My own sense is that er32 is more popular for the mill and especially so for your RF30 and smaller.


----------



## Lanis3333 (Jul 19, 2022)

Susquatch said:


> First of all, welcome here from a Saskatchewan born farm boy. Unfortunately, I am now virtually family caged in Ontario farming south of Chatham. Love to go home to the Prairies, but love my wife, kids, grandkids, and one great grandkid even more.
> 
> I have virtually the same lathe. My 5C chuck practically lives on my lathe - prolly a factor of 10x more than any one of my 5 other chucks. You won't regret that.
> 
> ...


Sage advice.  I'll move that money over to get a bigger surface plate! 

Speaking of collets, is the 100 piece set (in increments of 1/64th) necessary for the work you do?  Are the hex and square 5C useful?


----------



## Susquatch (Jul 19, 2022)

Lanis3333 said:


> Like many Machinist apprentices, making a few basic tools is a really good education on what to do and what not to do.



Many of us here spend a huge chunk of our time making tools for our tools...... It's not just for beginners. You are gunna end up doing a lot of that no matter where your machining future leads you. 

I understand your interest in tool steel. But my advice is to never let perfection get in the way of the good. Most tools don't really need tool steel. You can make amazing things with mystery steel. As you have already realized, tool steel is expensive. I don't buy tool steel unless it is absolutely totally necessary. 

Those YouTube characters you mentioned don't have normal budgets. You don't really need to use what they use. 

FWIW, Sine Bars can be found on Kijiji and marketplace a lot easier than making them. Making them isn't that hard......... until it comes time to make the gauge blocks.........


----------



## Susquatch (Jul 19, 2022)

Lanis3333 said:


> Sage advice.  I'll move that money over to get a bigger surface plate!
> 
> Speaking of collets, is the 100 piece set (in increments of 1/64th) necessary for the work you do?  Are the hex and square 5C useful?

• **MATERIAL**
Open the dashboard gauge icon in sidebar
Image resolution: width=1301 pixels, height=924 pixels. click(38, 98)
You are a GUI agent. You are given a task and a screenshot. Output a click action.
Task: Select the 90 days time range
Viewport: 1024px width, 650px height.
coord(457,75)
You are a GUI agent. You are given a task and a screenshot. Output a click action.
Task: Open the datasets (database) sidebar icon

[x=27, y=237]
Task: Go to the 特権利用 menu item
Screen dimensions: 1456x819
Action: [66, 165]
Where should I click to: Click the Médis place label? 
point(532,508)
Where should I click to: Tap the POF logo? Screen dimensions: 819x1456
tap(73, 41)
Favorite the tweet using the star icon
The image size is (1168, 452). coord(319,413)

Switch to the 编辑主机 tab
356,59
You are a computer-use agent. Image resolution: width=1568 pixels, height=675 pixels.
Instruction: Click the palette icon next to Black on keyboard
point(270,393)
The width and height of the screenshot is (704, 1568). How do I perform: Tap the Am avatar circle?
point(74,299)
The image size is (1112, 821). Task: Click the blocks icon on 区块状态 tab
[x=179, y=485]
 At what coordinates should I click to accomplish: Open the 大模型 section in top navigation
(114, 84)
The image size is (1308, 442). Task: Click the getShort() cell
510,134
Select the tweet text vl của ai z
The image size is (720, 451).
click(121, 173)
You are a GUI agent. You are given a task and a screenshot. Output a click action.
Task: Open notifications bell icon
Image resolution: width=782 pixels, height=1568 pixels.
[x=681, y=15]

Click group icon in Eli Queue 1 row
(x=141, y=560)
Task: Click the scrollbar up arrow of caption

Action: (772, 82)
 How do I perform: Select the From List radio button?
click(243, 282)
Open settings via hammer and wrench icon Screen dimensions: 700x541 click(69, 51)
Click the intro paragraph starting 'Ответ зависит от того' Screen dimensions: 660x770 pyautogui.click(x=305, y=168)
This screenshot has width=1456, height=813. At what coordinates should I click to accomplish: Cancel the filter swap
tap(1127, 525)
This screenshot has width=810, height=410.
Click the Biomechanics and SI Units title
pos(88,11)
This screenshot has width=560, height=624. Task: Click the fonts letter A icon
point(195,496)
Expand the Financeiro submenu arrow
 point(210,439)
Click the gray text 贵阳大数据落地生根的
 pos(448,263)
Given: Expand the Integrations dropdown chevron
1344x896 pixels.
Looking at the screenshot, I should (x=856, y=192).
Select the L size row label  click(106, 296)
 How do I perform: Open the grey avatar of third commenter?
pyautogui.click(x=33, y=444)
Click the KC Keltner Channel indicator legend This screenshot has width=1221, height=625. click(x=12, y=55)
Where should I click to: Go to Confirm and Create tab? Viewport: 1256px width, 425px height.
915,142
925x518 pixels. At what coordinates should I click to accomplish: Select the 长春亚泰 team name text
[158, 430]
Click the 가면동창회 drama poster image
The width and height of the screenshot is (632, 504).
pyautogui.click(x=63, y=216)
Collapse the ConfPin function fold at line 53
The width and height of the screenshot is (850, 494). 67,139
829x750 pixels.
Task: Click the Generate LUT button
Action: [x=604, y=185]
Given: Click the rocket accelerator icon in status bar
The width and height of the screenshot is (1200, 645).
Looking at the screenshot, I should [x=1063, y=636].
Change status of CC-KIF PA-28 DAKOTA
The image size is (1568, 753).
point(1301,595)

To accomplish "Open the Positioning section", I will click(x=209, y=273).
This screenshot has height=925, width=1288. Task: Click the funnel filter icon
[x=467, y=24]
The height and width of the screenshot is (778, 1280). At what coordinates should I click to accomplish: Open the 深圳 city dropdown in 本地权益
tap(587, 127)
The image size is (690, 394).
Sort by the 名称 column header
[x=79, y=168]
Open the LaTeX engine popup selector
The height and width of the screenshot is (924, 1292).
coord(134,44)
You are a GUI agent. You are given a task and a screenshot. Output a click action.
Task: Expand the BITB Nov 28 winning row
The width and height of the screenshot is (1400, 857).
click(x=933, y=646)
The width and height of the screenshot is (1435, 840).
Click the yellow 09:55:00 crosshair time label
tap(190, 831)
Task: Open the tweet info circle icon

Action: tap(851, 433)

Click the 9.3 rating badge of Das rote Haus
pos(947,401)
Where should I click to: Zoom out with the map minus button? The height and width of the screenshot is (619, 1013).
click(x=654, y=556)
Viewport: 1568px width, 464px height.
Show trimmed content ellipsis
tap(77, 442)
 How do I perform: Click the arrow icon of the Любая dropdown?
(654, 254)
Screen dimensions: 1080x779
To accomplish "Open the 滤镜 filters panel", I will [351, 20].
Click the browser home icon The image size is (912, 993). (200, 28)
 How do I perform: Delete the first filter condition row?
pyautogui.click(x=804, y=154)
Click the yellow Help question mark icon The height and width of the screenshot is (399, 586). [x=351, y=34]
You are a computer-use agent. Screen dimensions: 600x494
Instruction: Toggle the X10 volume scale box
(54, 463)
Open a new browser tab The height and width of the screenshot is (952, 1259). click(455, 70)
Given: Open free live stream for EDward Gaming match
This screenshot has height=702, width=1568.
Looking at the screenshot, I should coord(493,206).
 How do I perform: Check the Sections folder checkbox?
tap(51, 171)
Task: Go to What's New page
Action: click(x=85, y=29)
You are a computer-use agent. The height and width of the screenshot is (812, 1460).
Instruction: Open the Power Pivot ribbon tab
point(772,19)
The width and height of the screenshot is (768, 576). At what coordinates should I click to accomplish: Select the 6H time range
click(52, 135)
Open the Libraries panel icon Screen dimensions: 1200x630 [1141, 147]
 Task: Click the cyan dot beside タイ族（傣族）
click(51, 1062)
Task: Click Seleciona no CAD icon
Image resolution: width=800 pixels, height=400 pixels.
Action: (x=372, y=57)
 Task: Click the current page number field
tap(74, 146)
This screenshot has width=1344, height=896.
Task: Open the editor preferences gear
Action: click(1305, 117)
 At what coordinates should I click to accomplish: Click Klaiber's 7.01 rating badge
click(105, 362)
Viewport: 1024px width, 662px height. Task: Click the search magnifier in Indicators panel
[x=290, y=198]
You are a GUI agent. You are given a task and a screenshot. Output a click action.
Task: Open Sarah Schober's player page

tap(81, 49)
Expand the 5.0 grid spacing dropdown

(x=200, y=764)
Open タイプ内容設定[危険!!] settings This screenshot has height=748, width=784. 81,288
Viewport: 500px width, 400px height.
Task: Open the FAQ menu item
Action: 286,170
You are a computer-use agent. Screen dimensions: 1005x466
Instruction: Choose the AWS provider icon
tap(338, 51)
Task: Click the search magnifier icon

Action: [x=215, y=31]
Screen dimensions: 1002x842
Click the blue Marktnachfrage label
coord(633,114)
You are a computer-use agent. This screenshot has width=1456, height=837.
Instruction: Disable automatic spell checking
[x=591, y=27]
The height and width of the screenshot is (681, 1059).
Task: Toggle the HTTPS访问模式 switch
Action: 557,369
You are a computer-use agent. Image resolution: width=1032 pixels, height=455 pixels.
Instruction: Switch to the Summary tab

• **REQUEST**
In the machining forum thread, where does Susquatch say sine bars can be found more easily than making them? The lines placed after the machining forum thread are separate material.

• **FULL OUTPUT**
On Kijiji and marketplace.